**Task goal:**
For the records below, print the lines from the line with "Show details (897, 2533)" through the line with "Go sign up (862, 637)" exactly as written; include both end lines and exclude the rest.

[Start of Attachment]

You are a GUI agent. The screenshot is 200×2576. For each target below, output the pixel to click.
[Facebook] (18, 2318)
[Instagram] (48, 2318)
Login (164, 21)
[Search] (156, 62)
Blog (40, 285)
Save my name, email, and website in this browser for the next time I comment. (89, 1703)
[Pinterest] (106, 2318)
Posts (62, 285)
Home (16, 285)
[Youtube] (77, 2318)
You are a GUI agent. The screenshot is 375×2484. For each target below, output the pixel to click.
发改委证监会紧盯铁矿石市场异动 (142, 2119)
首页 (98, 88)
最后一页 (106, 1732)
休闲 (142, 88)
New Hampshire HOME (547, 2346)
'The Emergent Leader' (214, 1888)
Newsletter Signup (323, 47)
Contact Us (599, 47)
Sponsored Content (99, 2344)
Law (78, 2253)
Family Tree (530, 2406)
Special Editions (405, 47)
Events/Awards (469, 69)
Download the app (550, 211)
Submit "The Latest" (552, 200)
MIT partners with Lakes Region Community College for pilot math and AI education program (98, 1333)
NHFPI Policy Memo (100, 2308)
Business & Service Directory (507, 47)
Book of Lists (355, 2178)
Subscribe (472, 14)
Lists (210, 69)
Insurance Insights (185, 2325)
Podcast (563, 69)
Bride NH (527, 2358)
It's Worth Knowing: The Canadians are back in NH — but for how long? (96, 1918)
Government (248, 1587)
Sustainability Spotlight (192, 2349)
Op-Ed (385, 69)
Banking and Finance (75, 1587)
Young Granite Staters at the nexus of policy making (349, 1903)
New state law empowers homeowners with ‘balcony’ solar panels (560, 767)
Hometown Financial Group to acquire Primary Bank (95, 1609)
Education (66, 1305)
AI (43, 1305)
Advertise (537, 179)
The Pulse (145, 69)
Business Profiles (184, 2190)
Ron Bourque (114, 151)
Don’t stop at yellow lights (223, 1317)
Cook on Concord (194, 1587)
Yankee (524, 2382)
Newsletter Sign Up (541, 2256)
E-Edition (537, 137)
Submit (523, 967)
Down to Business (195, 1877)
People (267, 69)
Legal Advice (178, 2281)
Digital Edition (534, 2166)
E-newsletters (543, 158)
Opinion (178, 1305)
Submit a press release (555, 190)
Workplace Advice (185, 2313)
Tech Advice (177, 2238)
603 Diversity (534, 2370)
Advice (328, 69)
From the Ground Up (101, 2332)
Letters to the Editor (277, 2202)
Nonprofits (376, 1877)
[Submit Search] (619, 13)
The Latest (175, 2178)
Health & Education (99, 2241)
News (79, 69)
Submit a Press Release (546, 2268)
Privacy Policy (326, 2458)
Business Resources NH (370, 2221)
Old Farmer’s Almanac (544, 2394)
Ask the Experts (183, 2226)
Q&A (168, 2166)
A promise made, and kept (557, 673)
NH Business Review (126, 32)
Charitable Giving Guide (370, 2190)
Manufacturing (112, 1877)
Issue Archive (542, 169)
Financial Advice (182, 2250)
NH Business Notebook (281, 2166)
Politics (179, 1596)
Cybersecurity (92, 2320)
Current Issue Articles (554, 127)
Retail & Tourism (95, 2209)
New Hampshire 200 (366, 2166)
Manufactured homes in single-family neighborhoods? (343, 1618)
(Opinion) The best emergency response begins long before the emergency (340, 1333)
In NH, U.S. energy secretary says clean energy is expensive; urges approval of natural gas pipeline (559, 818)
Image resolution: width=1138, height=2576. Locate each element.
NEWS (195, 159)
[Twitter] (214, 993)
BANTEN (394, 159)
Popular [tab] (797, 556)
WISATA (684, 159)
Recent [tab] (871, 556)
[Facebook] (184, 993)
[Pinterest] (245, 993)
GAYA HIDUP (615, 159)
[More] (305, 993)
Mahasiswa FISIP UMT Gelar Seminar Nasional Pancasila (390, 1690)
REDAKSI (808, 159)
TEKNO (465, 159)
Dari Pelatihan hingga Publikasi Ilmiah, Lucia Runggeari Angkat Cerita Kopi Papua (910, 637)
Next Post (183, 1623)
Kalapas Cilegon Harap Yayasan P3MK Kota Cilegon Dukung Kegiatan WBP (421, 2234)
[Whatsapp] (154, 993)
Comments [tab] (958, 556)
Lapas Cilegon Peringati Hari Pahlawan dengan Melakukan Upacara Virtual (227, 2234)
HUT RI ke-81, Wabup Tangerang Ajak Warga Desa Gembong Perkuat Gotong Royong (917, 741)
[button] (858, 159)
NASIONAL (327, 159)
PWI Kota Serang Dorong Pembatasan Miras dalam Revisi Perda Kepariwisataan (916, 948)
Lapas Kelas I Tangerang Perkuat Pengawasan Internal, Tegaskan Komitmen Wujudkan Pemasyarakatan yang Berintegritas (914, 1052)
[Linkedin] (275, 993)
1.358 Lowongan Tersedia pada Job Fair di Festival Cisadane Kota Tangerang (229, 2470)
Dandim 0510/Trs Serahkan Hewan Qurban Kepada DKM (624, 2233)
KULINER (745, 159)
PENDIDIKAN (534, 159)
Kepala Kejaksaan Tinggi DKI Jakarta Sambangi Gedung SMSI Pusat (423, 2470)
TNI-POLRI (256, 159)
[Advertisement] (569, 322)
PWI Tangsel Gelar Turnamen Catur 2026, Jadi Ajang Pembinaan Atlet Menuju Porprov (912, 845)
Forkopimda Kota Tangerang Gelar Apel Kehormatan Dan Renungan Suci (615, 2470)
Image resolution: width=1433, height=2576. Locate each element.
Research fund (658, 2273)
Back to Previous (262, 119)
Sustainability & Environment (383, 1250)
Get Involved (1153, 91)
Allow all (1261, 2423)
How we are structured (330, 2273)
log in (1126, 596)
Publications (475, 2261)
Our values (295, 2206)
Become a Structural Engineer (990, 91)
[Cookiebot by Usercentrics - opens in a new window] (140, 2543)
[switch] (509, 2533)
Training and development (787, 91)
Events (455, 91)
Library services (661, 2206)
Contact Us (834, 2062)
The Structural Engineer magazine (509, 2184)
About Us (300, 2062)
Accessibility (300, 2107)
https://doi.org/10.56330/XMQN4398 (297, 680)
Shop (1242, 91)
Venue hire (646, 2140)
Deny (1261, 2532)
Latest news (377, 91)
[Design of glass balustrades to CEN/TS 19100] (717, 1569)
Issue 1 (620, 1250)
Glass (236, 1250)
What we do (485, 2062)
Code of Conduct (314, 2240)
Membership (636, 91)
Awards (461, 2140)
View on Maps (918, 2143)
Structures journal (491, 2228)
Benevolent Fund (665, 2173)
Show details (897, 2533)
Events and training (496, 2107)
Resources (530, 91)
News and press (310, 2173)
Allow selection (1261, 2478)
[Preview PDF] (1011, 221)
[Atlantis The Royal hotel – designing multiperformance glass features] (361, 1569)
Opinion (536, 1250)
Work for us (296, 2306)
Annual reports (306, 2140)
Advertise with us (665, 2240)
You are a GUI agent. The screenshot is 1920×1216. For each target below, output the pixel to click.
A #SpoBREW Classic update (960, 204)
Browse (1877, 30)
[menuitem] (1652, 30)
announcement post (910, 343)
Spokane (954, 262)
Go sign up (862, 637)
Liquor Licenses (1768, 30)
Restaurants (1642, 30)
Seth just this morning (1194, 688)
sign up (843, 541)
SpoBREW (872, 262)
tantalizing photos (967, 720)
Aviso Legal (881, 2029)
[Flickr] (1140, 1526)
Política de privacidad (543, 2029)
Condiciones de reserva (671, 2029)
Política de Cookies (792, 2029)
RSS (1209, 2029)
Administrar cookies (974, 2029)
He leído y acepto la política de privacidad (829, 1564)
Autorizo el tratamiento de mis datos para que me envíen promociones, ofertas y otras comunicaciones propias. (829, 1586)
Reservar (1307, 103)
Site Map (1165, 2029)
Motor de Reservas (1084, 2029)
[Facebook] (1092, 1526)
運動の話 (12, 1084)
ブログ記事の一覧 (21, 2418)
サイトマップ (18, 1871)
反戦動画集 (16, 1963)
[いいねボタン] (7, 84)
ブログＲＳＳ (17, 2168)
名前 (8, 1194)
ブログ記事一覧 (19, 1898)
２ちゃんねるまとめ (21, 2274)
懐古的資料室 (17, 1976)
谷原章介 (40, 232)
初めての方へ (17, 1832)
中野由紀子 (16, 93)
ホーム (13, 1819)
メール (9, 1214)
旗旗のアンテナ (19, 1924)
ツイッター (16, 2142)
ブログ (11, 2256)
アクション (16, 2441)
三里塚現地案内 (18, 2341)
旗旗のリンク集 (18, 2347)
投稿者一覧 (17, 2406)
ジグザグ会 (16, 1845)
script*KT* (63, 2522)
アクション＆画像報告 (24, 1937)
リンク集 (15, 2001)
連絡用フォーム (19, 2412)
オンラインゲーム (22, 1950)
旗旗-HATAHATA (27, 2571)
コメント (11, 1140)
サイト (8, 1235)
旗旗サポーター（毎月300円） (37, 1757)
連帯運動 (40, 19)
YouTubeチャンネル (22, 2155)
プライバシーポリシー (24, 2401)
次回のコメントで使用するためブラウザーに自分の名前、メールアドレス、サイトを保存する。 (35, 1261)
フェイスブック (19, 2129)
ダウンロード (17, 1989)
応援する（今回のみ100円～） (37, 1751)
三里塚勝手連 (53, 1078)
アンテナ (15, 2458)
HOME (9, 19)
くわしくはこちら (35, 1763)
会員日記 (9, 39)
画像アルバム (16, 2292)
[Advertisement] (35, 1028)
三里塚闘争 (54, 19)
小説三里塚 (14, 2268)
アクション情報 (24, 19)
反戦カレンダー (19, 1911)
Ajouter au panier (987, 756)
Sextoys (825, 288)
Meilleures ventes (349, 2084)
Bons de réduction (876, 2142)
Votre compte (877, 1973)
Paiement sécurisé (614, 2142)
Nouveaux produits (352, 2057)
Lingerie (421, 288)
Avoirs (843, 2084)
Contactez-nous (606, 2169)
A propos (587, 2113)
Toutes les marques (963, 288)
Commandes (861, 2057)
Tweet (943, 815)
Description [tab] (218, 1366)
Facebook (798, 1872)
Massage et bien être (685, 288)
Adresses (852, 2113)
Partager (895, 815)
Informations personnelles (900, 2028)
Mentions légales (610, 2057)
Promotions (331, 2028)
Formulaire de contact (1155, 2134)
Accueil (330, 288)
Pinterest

[End of Attachment]

**Result for this task:**
Show details (897, 2533)
Events and training (496, 2107)
Resources (530, 91)
News and press (310, 2173)
Allow selection (1261, 2478)
[Preview PDF] (1011, 221)
[Atlantis The Royal hotel – designing multiperformance glass features] (361, 1569)
Opinion (536, 1250)
Work for us (296, 2306)
Annual reports (306, 2140)
Advertise with us (665, 2240)
You are a GUI agent. The screenshot is 1920×1216. For each target below, output the pixel to click.
A #SpoBREW Classic update (960, 204)
Browse (1877, 30)
[menuitem] (1652, 30)
announcement post (910, 343)
Spokane (954, 262)
Go sign up (862, 637)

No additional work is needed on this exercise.